Cyber war is a whole-of-nation endeavour, but cybersecurity policy is still stuck in security silos

04 June 2020

In November 2018, senior government figures convened at the ANU’s National Security College to consider a frightening scenario: It’s 2022 and Australia is at war. Unusually, we don’t know it yet. It’s especially unusual because our adversary’s intentions aren’t subtle — they want to cripple essential services, undermine social cohesion and inspire terror.

So why don’t we know we’re at war? For one, there are no bombs, destroyers or ground invasions — this is a cyber war. What’s more, there’s been a long pre-war phase which we’ve mistaken for ad hoc intrusions. For years, our adversary — a nation state — has been performing cyber reconnaissance. They’ve been testing our computer systems, looking for weaknesses. They’ve performed discrete hacks and occasional attacks.

And they haven’t only considered our cyber weaknesses, but also weaknesses in our social cohesion — issues that can be exploited to divide us and weaken our faith in government institutions. They have run campaigns of mis- and disinformation online, perhaps about immigration or climate change.

We don’t realise that all of these seemingly unconnected events are co-ordinated. We don’t realise that it’s all part of a war plan. We’ve missed the signal for the noise. When war comes, we’re unprepared. Healthcare, transport and food security are imperilled. There is the threat of civil unrest.

The findings of this war game informed the Defence Department’s mobilisation review which was finalised last year and released last week under Freedom of Information law. It is an important document which underscores Australia’s lack of preparedness for cyber attacks. Defence found that:

“There has been little consideration of mobilisation responses to unconventional attacks on both the [Australian Defence Force] or Australian society.”

It might seem cruel to ask us to think about, and plan for, future crises while we’re experiencing one. The pandemic has caused suffering and uncertainty, and given how COVID-19 has savagely re-ordered society and dominated our minds, many must live with levels of fatigue.

But some things can’t wait. Before the release of this Defence review, we have already had plenty of warnings about our lack of national cyber resilience. Multiple audits of government entities, conducted by the Australian National Audit Office (ANAO) since 2014, have consistently revealed low-compliance levels on cyber security. This was reinforced just this week in hearings of the Joint Committee of Public Accounts and Audits when the Auditor-General said that the number of cyber audits they’ve performed — five in six years — show how concerned they are.

Multiple industry surveys also tell us that there is a worryingly variable level of cyber security amongst small- to mid-sized businesses. Now we have the Defence Department saying:

“Of particular concern is the likely unconventional approach that could be taken by potential adversaries that could negate much of the benefits of conventional military planning.”

The warning is obvious: old thinking and traditional military planning won’t help develop national cyber resilience against attacks that have the potential to harm our society just as much — or even more — than the current pandemic. So what do we do?

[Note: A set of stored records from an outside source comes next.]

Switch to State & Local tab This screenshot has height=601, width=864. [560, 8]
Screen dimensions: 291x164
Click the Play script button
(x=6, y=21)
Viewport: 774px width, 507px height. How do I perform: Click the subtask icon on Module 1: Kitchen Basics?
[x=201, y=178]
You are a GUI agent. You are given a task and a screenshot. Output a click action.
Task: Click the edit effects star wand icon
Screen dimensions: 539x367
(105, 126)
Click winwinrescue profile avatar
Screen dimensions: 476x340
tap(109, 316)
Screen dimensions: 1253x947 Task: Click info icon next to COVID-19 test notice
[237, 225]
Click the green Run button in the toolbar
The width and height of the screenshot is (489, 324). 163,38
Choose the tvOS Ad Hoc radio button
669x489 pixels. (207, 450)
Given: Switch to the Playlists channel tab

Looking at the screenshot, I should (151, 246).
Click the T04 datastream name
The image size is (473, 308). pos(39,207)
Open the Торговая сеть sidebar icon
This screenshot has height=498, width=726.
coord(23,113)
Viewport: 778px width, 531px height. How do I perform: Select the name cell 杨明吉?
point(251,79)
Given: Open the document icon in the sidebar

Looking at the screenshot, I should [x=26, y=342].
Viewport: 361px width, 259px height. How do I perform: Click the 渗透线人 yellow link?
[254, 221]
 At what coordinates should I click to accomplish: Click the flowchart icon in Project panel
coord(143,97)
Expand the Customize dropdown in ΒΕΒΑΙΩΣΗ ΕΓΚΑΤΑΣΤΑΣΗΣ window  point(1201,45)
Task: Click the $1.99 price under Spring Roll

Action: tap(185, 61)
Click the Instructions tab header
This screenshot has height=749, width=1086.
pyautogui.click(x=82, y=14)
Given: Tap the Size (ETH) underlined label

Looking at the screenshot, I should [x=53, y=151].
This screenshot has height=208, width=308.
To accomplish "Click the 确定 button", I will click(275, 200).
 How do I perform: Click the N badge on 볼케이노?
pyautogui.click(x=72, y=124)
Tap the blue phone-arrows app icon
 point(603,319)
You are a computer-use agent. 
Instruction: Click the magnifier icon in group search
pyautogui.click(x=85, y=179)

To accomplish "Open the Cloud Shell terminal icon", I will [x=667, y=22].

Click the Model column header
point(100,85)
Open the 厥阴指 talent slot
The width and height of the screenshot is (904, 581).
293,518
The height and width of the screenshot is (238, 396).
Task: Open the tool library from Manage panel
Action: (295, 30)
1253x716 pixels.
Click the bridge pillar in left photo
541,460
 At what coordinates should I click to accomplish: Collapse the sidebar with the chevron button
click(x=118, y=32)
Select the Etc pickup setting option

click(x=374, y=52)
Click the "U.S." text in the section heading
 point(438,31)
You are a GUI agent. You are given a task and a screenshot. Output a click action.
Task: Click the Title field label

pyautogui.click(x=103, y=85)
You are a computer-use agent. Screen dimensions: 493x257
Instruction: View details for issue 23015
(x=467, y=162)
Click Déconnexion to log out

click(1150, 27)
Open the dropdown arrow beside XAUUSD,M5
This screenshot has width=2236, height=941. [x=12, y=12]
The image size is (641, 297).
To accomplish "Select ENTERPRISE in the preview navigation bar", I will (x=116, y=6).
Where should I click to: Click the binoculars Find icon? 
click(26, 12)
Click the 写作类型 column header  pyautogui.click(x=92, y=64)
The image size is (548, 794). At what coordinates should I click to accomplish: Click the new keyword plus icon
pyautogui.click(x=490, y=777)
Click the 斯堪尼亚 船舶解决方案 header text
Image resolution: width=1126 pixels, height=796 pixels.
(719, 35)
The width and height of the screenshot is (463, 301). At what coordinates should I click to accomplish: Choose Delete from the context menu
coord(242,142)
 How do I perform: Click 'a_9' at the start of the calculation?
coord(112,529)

For too long, the government has accepted a discrepancy between our military and our wider community. In secret, high-end operations, our cyber security is strong — but out in the wider community, it’s far too weak. The truth is, our country’s cyber resilience will depend upon civilians. A massive, co-ordinated cyber attack will target the weakest points in social systems — which may likely be civilian. For instance, the workshop at the National Security College found that hospitals could become dysfunctional if the few laundromats who specialise in hospital-grade linen are crippled.

This is why Labor’s discussion paper on national cyber resilience, which we released in April, floated an Active Cyber Defence framework, suggested that cyber security be treated as a public health issue, and considered the potential for civilian cyber corps.

Our thinking was reflected in the Defence review, and the supporting workshops and war-gaming exercises. The November 2018 National Security College workshop found that the

“mobilisation, in the context of a cyber war, will be a whole-of-nation endeavour. This is because, first, many of the targets will be civilian businesses or individuals. Second, the resources needed to respond will be mostly privately held. Third, the centre of gravity is likely to be popular will and resilience… as a result, contingency planning cannot just occur inside defence or government silos.”

Additionally, the Defence Department itself said in its review:

“There is… a need to critically assess if specialised roles are actually required in uniform. Civilians or contractors may be more practical.”

Labor couldn’t agree more. Australia’s cyber resilience is not solely a matter for our military or intelligence agencies — it must be a whole-of-nation project. “Security is like oxygen,” the US doyen of foreign policy, Joseph Nye, once said. “You tend not to notice it until you lose it.”

We can’t afford to lose it, so we must prepare. But this will require imagination and leadership from a government that, on this issue, has shown very little.